Для мальчика это оказалось чересчур. Он закрыл лицо руками и снова принялся всхлипывать. Поглядев на эту скорбную картину пару минут, я повернулся к Эллен.
— Мне пора уходить. Да будет вам известно, сведения, которые сообщил мне Адам, имеют чрезвычайную важность. Когда появится доктор Малтон, я не знаю. Могу ли я оставить Адама с вами?
Губы женщины искривились в горькой улыбке.
— Вы беспокоитесь о том, не безопасно ли будет ему со мной?
— Нет… я…
— На этот счет можете не волноваться, — резко проговорила Эллен. — Со мной всегда все в порядке.
Она набрала в грудь воздуху.
— Если только меня не выгонят наружу. А в остальном я не сумасшедшая.
— Я уверен: с вами Адам в хороших руках.
Лицо Эллен залила краска смущения.
— Вы и впрямь так думаете?
— Да. Если придет доктор Малтон, пожалуйста, расскажите ему то, что сказал Адам. И еще скажите ему… скажите, что я его очень ждал.
— Вы выглядите так, будто произошли какие-то неприятности, — заметила Эллен. — Адаму что-то угрожает?

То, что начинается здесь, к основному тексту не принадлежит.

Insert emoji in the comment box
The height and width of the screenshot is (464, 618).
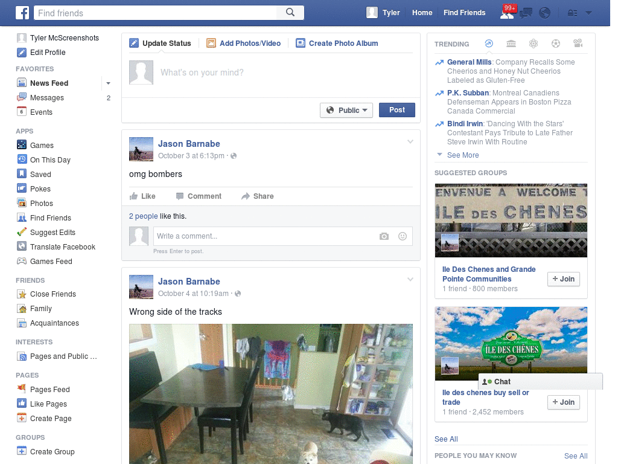point(402,236)
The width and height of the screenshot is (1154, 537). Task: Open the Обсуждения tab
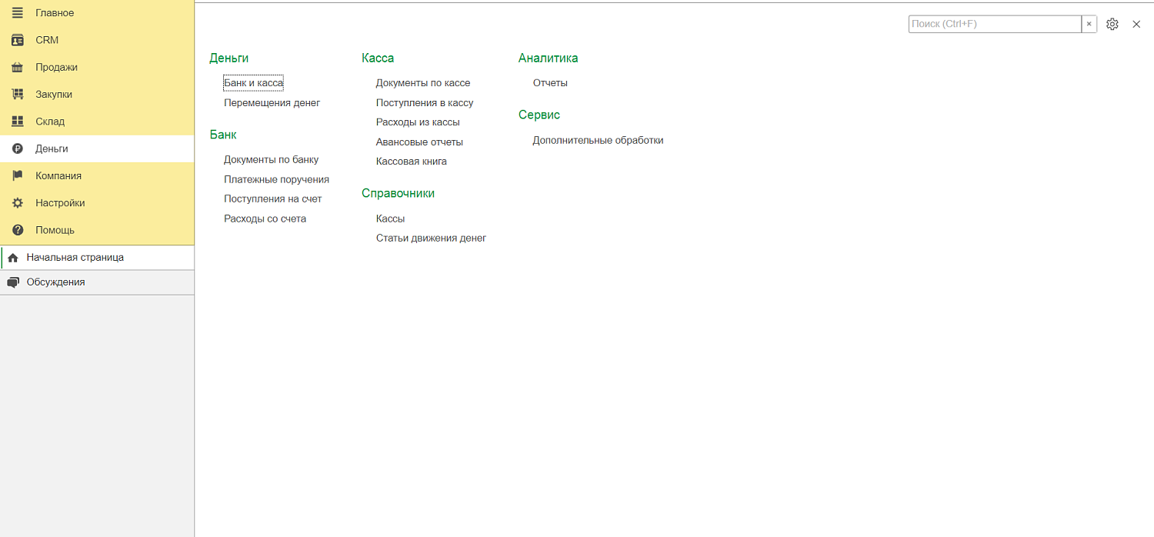click(55, 282)
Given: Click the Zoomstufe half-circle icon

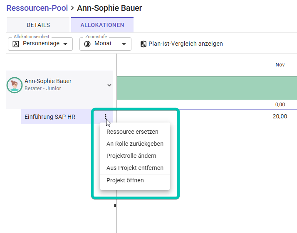Looking at the screenshot, I should point(87,44).
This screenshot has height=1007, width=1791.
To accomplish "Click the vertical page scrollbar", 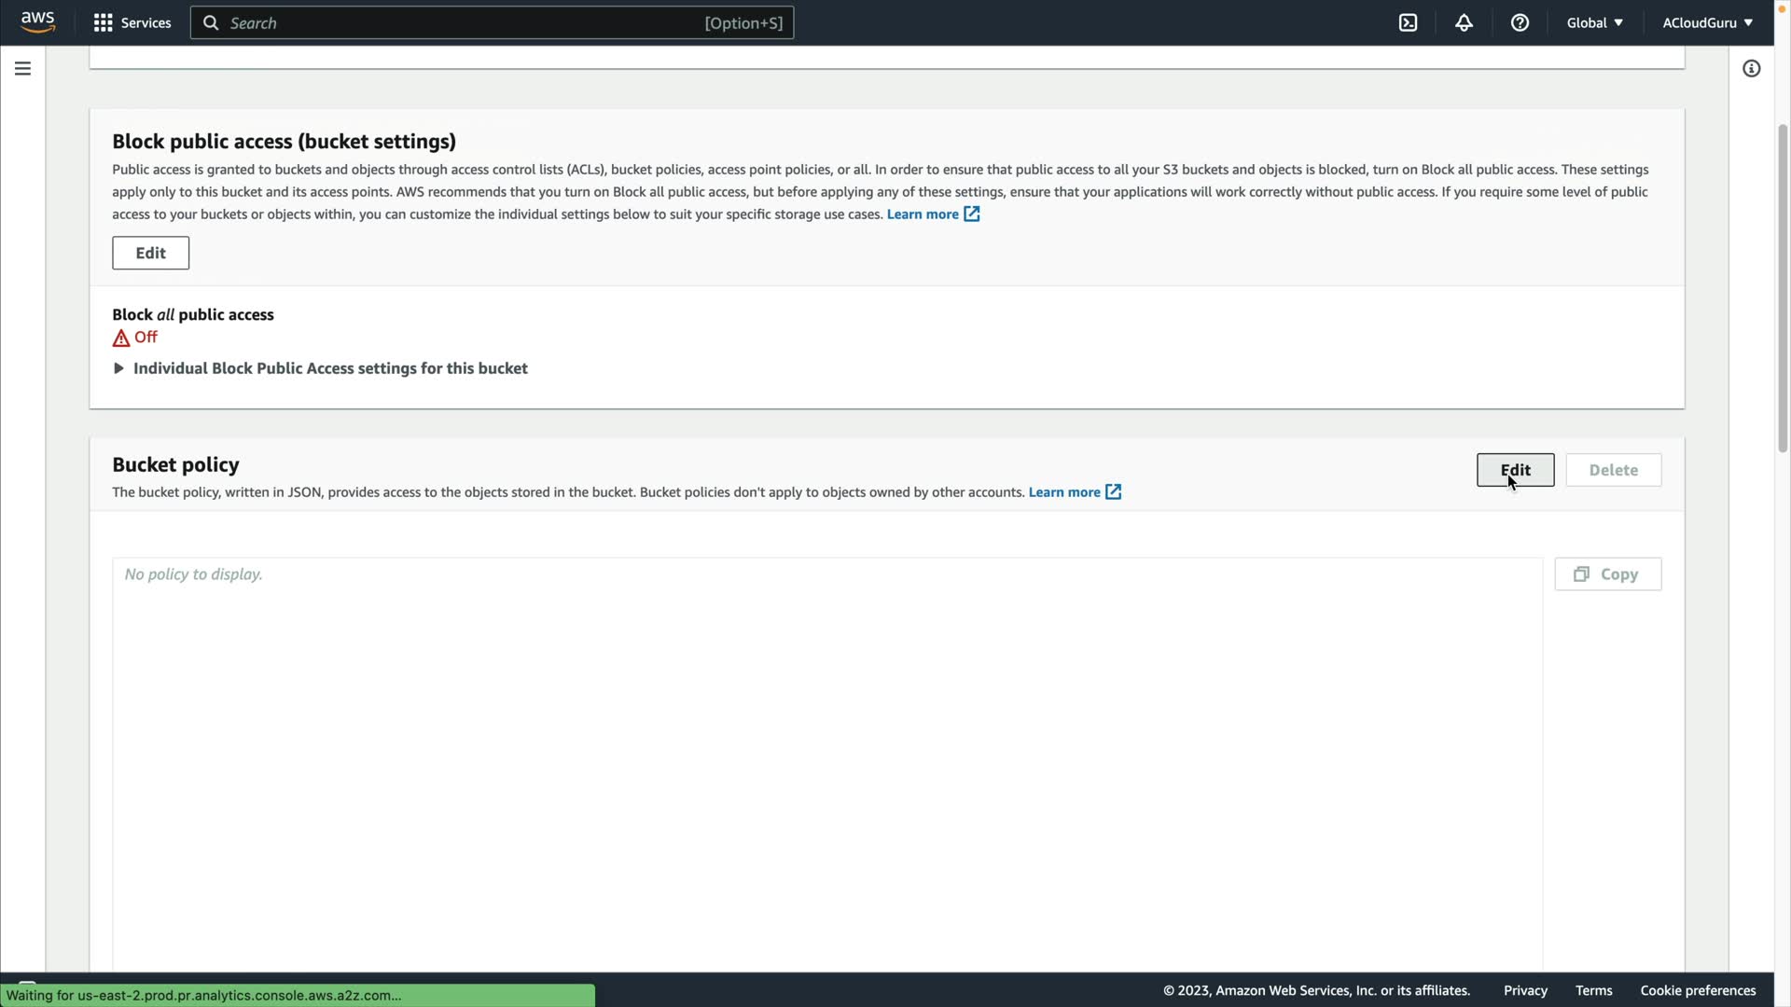I will (x=1783, y=289).
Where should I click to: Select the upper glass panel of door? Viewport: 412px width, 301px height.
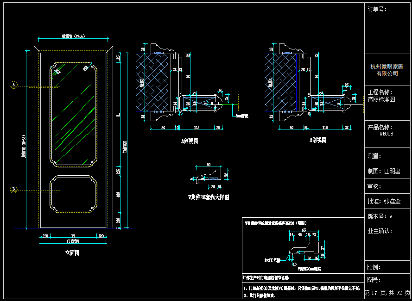click(73, 114)
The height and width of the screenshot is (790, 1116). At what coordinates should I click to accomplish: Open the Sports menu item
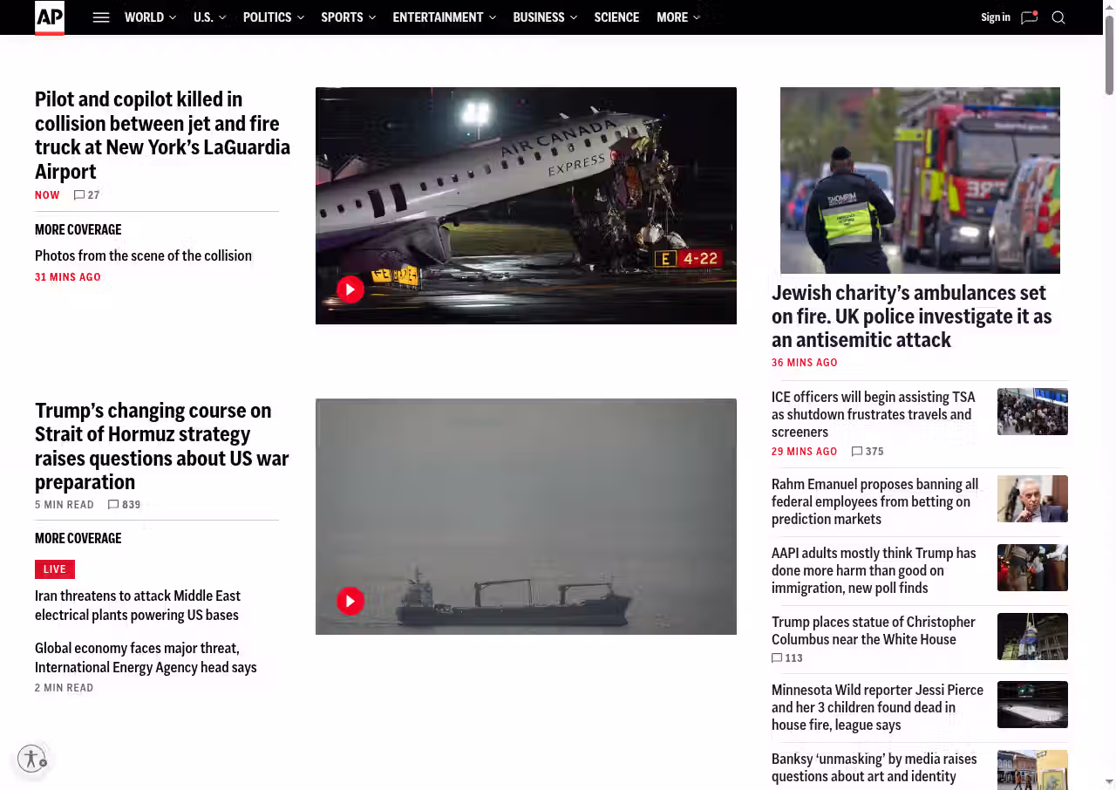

— Нет, клянусь вам, что это не так, — улыбнулся я. — Вы добрая женщина, Эллен. И не позволяйте вонючей свинье вроде Шоумса думать о себе иначе.
Она кивнула, и из ее глаз хлынули слезы.
Я вышел из палаты. Мысли мои были в смятении. Значит, Абигайль посещал Адам! Именно он был тем самым темноволосым юношей, которого я искал! На миг меня охватил страх: а правильно ли я сделал, оставив Эллен наедине с ним? Ей ничто не угрожает? Нет, решил я. Если не считать странного недуга, заставляющего ее бояться открытого пространства, она выглядит совершенно разумной. Гораздо разумнее, чем большинство горожан, что шляются по улицам Лондона.